December 09, 2004

Walter Benjamin -- The Vollman of the Thirties?

The incomparable Robert Birnbaum talks with Francisco Goldman. Along the way, they mention Walter Benjamin. Now if you're like me and you encounter an author you haven't read three times in print or conversation during the course of a single week, you immediately take pains to add him to your bookpile. Benjamin's The Arcades Project, as referenced by Goldman, involved years of research and years of transformation and appears to be one of those hefty volumes that almost got away and didn't quite make it to its inevitable form. (The version which can be found today was recovered Kafka-style from a friend.) Composed of notes, lists, labryinthine references, quotes, and more, all of it taking on some momentous expression of consciousness, one suspects that Vollman got more than a few ideas from him. I'm straddling the fence on whether to get sucked into Benjamin. But he was the guy who came first.

Posted by DrMabuse at December 9, 2004 07:29 AM
Comments

I've only dipped into The Arcades Project, but it really seems worth spending some time with. Particularly if you have an interest in modernity, cities, or Paris.

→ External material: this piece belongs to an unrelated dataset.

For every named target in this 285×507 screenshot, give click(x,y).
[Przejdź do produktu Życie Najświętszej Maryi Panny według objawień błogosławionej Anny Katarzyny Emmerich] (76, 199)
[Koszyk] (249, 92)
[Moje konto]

Posted by: derik at December 9, 2004 09:10 AM

Barbara Hammer's film "Resisting Paradise" includes interviews with French citizens who aided Benjamin's attempted escape from the Nazis. He went over the Pyrenees to Spain, was refused refuge, and killed himself that night. The ms. he carefully carried with him disappeared and later resurfaced, as you said, as the Arcades Project.